In this study, all measured samples (apple juice, grape juice, and two batches of beer) either contained no mycotoxins or were in a range far below the EU criteria. The same, spiked samples showed mycotoxin concentrations above the EU criteria.

For all mycotoxin standards, the limit of detection (LODs) and limit of quantitation (LOQs) were determined as shown in Table 1. The LODs and LOQs were low and at least half of the EU maximum residue limits.

 

Conclusion

This study shows the applicability of an automated screening system from pretreatment to analysis and final reporting of analytical results for the simultaneous analysis of 10 commonly tested mycotoxins: AFB1, AFB2, AFG1, AFG2, AFM1, OTA, ZON, DON, NIV, and PAT. Using a combination of fluorescence and photodiode array (PDA) detection, detection limits below the EU maximum residue limits were provided for all compounds of interest (3–5). This approach offers a whole solution from sample pretreatment to results. Those unfamiliar with LC systems or with little chromatography experience can benefit from this approach. 
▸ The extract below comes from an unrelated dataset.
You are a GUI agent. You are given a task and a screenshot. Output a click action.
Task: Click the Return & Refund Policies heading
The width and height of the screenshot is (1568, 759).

The five analytes most commonly tested in malt products were extracted and analyzed in spiked and non-spiked beer samples from different batches, as well as PAT in apple juice and grape juice. The method for analysis of mycotoxins was used successfully for the analysis of beer, apple juice, and grape juice. Sample preparation techniques as well as measurement were easy and fast. The results showed that the grape juice, apple juice, and beer of batch 1 contain mycotoxins below the detection limits. Interestingly, the beer of batch 2 contained the mycotoxins AFG2, AFB2, AFB1, and OTA. 

The level of these mycotoxins was below the European regulation. The results show that different batches of the same beer show differences in mycotoxin content. Within this study, a fast, safe, and easy method was shown for the analysis of mycotoxins in beverages. A further advantage, especially for food quality control analysis, is the simultaneous separation of all 10 mycotoxins within only 14 min.

References

  1. J.L. Richard, J. Food Microbiol.119(1–2), 3–10 (2007). 
  2. European Food Safety Authority: http://www.efsa.europa.eu/de/topics/topic/aflatoxins
  3. EU: Commission Regulation (EC) No 1881/2006 of 19 December 2006 (consolidated version 2010-07-01). Setting maximum levels for certain contaminants in foodstuffs.
  4. EU: Commission Regulation (EC) No 165/2010 of 26 December 2010 amending Regulation (EC) No 1881/2006. Setting maximum levels for certain contaminants in foodstuffs as regards aflatoxins.
  5. EU: Commission Regulation (EC) No 105/2010 of 5 February 2010 amending Regulation (EC) No 1881/2006. Setting maximum levels for certain contaminants in foodstuffs as regards ochratoxin A.

Carola Schultz graduated with a M.Sc. in chemistry at the University of Münster (Germany) in 2013. Her PhD subject work was completed (title award to follow) at MEET Battery Research Center of the Institute of Physical Chemistry (University of Münster) and focused on analytical chemistry and mainly high performance liquid chromatography (HPLC). Since 2016, she has worked as a product specialist for consumables in the Center of Innovation and Product Support at Shimadzu Europa in Duisburg, Germany.